The series of short texts on various topics published by the Interdisciplinary Observatory on Climate Change has just released its latest edition: Advisory Opinion 32/2025 of the Inter-American Court of Human Rights: Climate Emergency and its Implications for Human Rights. Signed by researcher Carolina de Figueiredo Garrido, this article looks at the process that led to the recent publication of the Inter-American Court of Human Rights (IACHR) opinion on climate emergency and human rights, which has been hailed internationally as one of the most progressive decisions on this topic by an international court. As part of the broad participatory process that preceded the decision, the OIMC contributed a document with written observations on the links between climate, environment and human rights and on the centrality of the concepts of climate justice and environmental racism to the interpretation of this relationship, submitted in partnership with the Research Group on Law, Environment and Justice in the Anthropocene (UMA/PUC-Rio) and the Study and Research Group on the Inter-American Human Rights System (GEP-SIDH/PUC-Rio).

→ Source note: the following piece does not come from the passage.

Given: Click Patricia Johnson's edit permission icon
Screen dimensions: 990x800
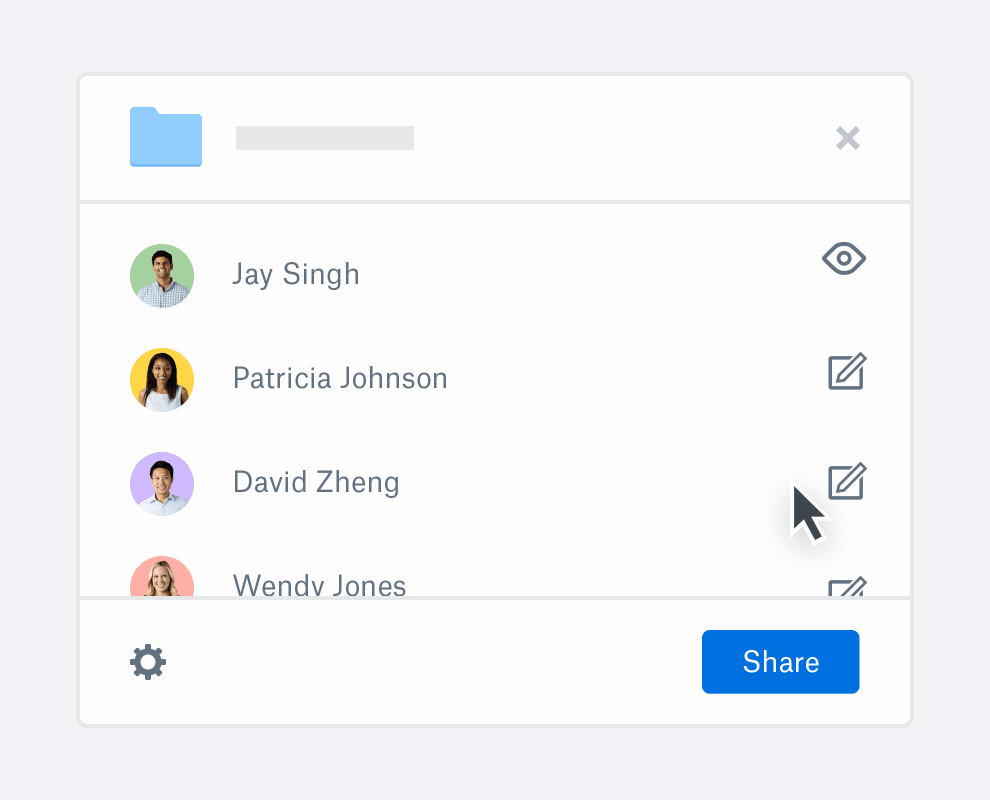Looking at the screenshot, I should [x=847, y=372].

Read an excerpt from this edition
The process conducted by the IACHR stands out as the most participatory among them, following a tradition of openness to interested third parties and different interventions. The Court allows interested parties to participate through written submissions and public hearings. Written observations are petitions that various actors, including academic institutions, civil society, international organisations, and States, can submit to the Court to assist in the preparation of Advisory Opinions. In the specific case of OC-32/25, 263 written interventions were received from third parties, from 613 actors, including nine from States. Public hearings were also convened in three cities, Bridgetown, Barbados, and Brasília and Manaus, Brazil, which featured presentations by 183 delegations. This made it the most participatory process for the preparation of an Advisory Opinion in the history of the Inter-American Court of Human Rights – or any other international court.

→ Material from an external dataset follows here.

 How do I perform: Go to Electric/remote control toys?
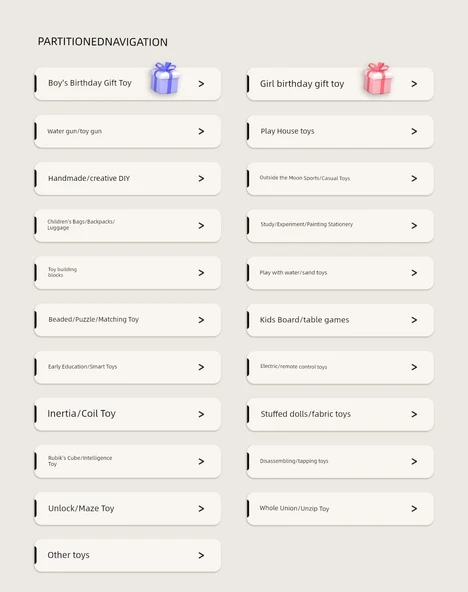340,367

Master in Theory of the State and Constitutional Law and Specialist in Brazilian Environmental Law from the Pontifical Catholic University of Rio de Janeiro (PUC-Rio), Carolina de Figueiredo Garrido is research coordinator at JUMA/PUC-Rio, a group linked to the Centre for Research and Extension in Law and the Environment of the university’s Law Department (NIMAJUR/PUC -Rio) and a collaborating researcher at OIMC. At the Observatory, Carolina is one of the coordinators of our Climate Emergency teching module. Her research interests focus on climate change, environmental law, climate litigation, climate justice, and human rights.